Occasionally, we discover more details hitherto unknown. That may change truth…but only because we injected more truth. It’s now more true than ever before.
It’s hard to twist my mind enough to understand how narcissists think about truth. (It’s even harder to use the word “truth” in that sentence.)
Maybe it’s like how the Sherlock Holmes series starring Benedict Cumberbatch depicted how he solved crimes in his Mind Palace. He stands still as virtual CG data swirls around his head while he selects some data, discards other data and arranges it all.
Sherlock, obviously, always arrived at the truth. Narcissists may…but they select and arrange the facts in the way that flatters them the most, lines their pocketbook the most and/or makes them appear to be the poor, poor victim the most. Any inconvenient facts that reflect rather badly on themselves are discarded out of hand.
Amazing…In More Ways Than One
Here’s another classic example. A few months ago, a young couple briefly split up. During his two or three days of separation, the temporarily ex-husband revealed all kinds of horrifying details about his wife — her infidelities, neglect of her children, alcoholism, iron-fisted control, greed, etc. while erasing hundreds of photos of her from his phone.
Three days later, he went back to her and posted this on social media with their wedding pictures:
I don’t do this very often, but I need to recognize…
My Wife…for being the most amazing wonderful person ever…
I’m sorry…what!?!
But you said she f***ed…
Are we talking about the same woman!?!
Oh, it gets better. He then blamed their breakup on everyone else.
You…had this magnificent plan
to split us apart
in anyway you could think of.
Well, it didn’t work.
Giving Up
You can’t have a relationships with people like this…whomever they’re pretending to be at the moment. You can’t build a life with them when life itself is constantly changing its details (according to them.)
I’m in the process of unlearning all the so-called “facts” the aforementioned people claimed to be true. I don’t trust them nor anything they said anymore. Fool me once…!
In 1945, Gene Tierney starred in a psychological thriller called Leave Her To Heaven. It’s about a woman who plays so fast and loose with truth, that she’s able to kill willy-nilly and get away scot-free.
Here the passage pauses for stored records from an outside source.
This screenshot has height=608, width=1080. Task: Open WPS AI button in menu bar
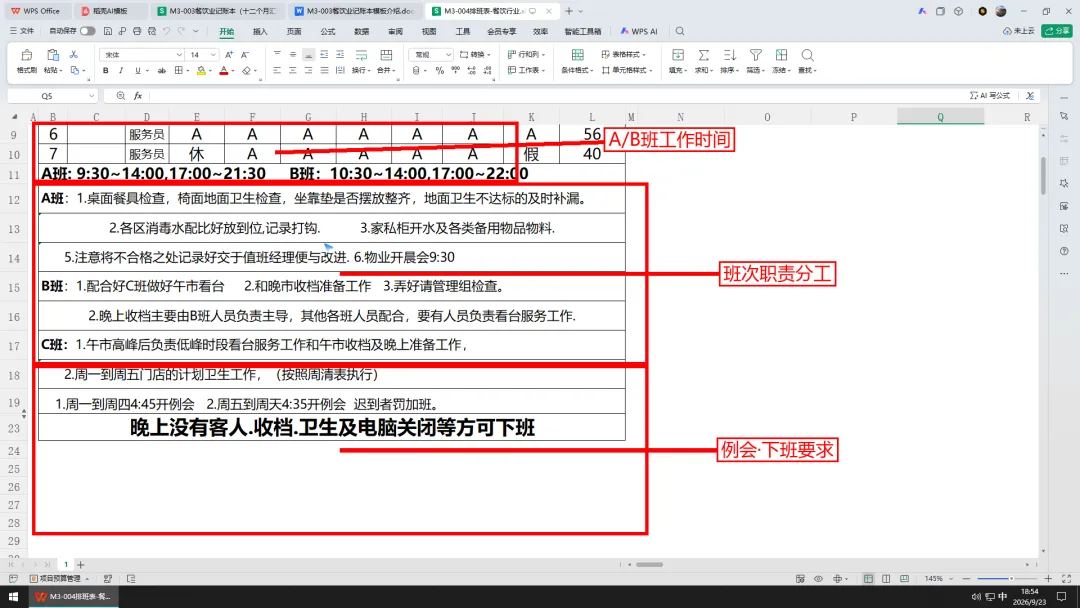click(638, 32)
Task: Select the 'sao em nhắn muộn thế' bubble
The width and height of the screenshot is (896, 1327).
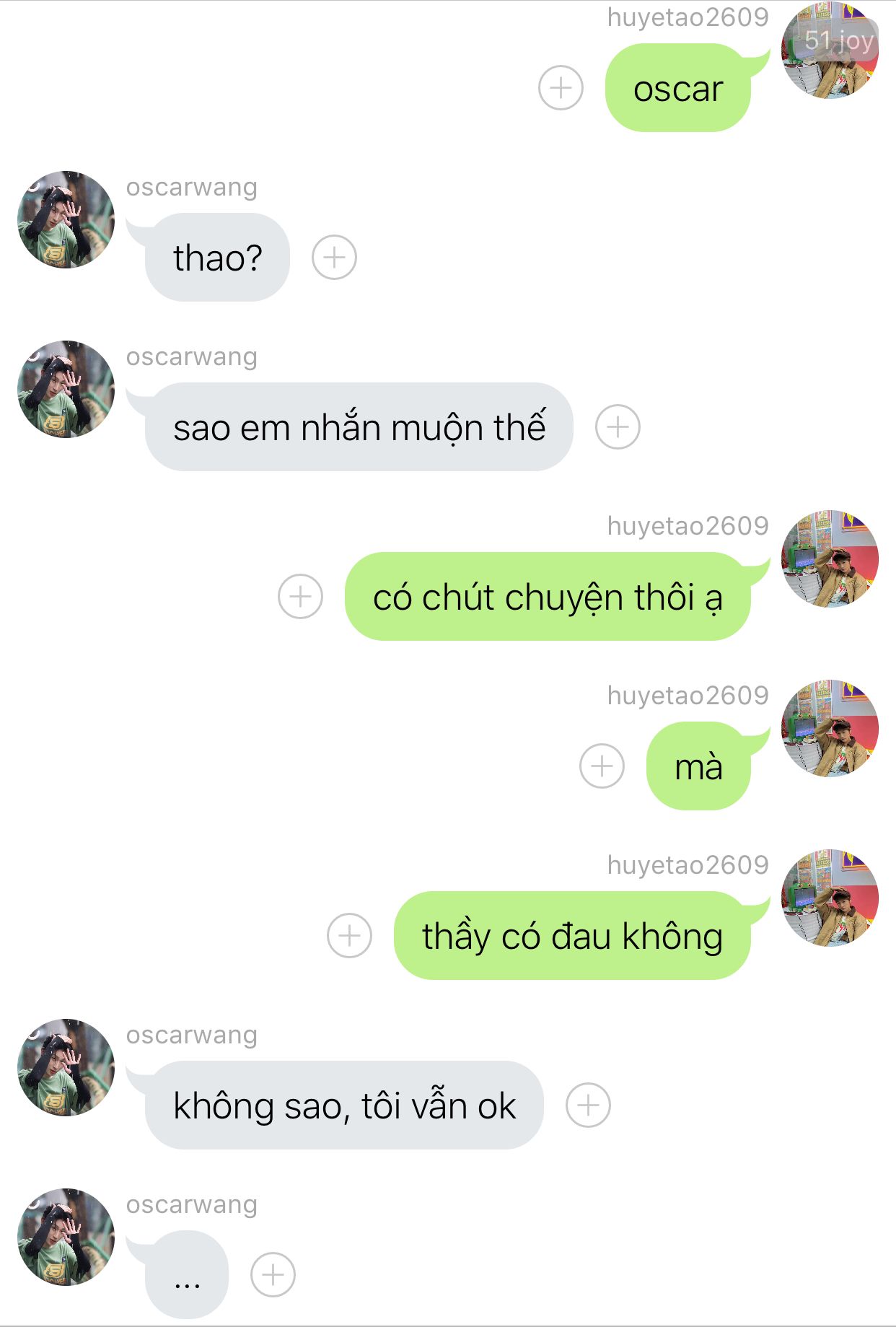Action: point(359,427)
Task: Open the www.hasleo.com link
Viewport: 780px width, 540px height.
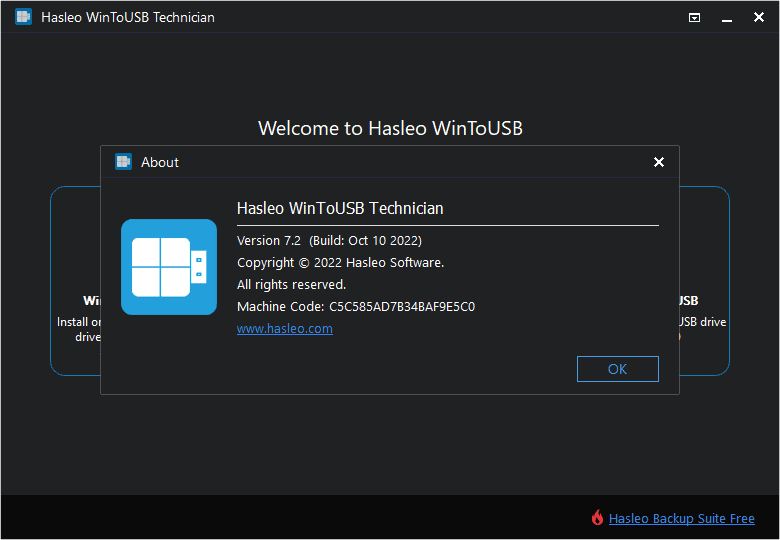Action: tap(285, 329)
The title of the film comes from Hamlet. That’s all you can do with narcissists: Leave Them To Heaven. It just sounds so much nicer than “Go No Contact.”
TRUTH
I conclude with a tortured rework of one of the most famous paragraphs C. S. Lewis ever wrote from his book Mere Christianity.
I am trying here to prevent anyone saying the really foolish thing that people often say about Truth:
‘I’m ready to accept Truth as a possibility,
but I don’t accept it as Fact.’That is the one thing we must not say…
You must make your choice. Either Truth was, and is, True: or else it is False.
You can shut Truth up for a fool, you can spit at Truth and kill Truth as a demon; or you can fall at Truth’s feet.
But let us not come with any patronising nonsense about Truth being fluid.
Truth has not left that open to us. Truth did not intend to.